Aim of the exercise
Could you retype, exactly and with no pictures, only the lines from the first line of the records below through the line that contains "The image size is (277, 210)."?

↓

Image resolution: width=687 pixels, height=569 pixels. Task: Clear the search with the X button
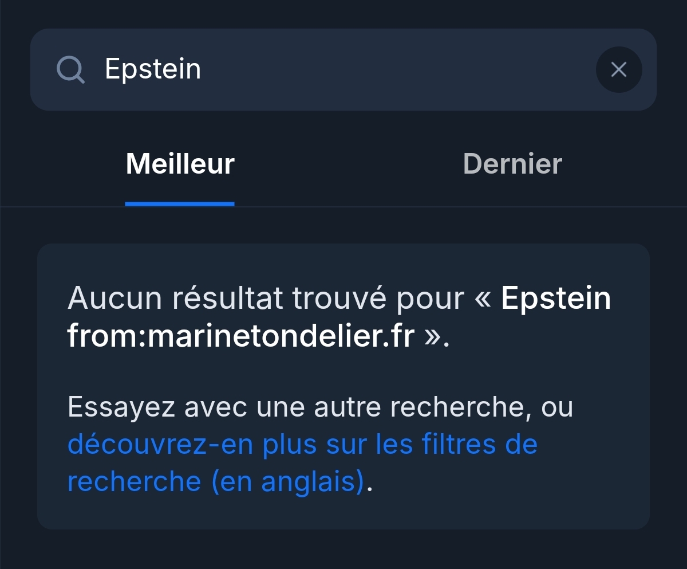click(618, 70)
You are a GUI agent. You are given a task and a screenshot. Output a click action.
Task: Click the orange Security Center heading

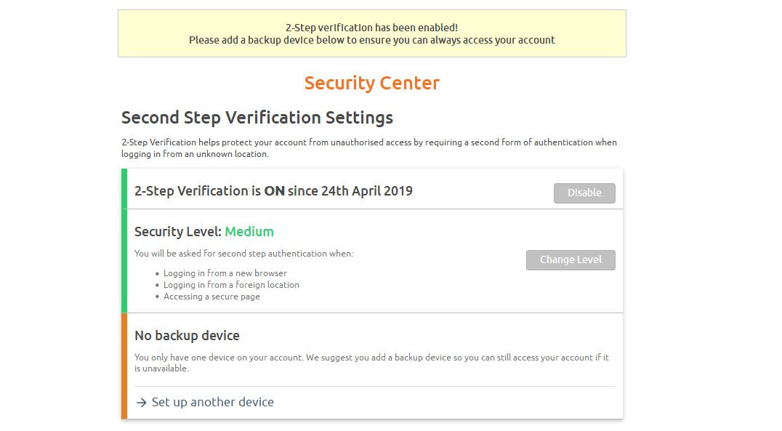point(371,83)
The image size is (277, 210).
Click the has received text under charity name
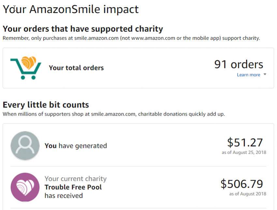coord(64,196)
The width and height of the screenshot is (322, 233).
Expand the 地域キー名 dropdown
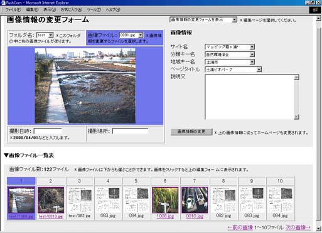pyautogui.click(x=230, y=62)
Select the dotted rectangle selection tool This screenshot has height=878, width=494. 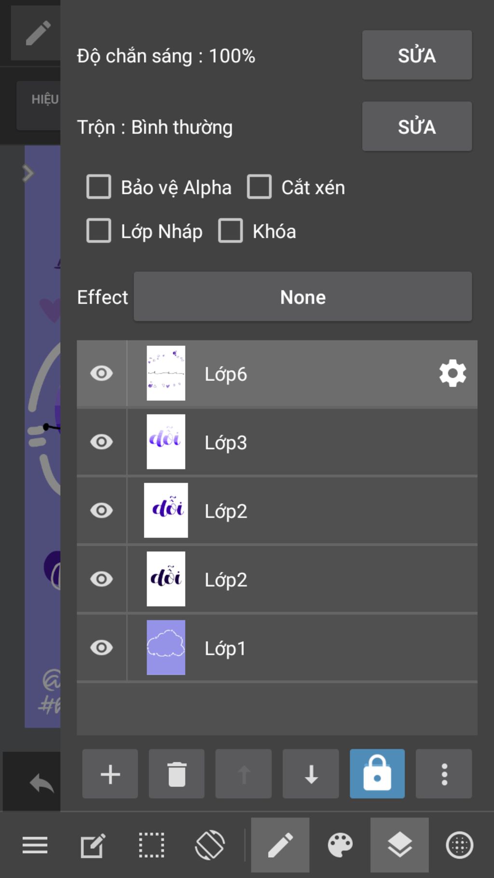tap(151, 845)
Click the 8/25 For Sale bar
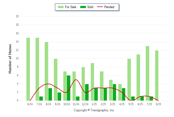Image resolution: width=174 pixels, height=117 pixels. point(156,75)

↑

Result of this exercise
Image resolution: width=687 pixels, height=569 pixels. Task: Clear the search with the X button
click(618, 70)
You are a GUI agent. You are given a task and a screenshot. Output a click action.
Task: Click the orange Security Center heading

point(371,83)
The image size is (277, 210).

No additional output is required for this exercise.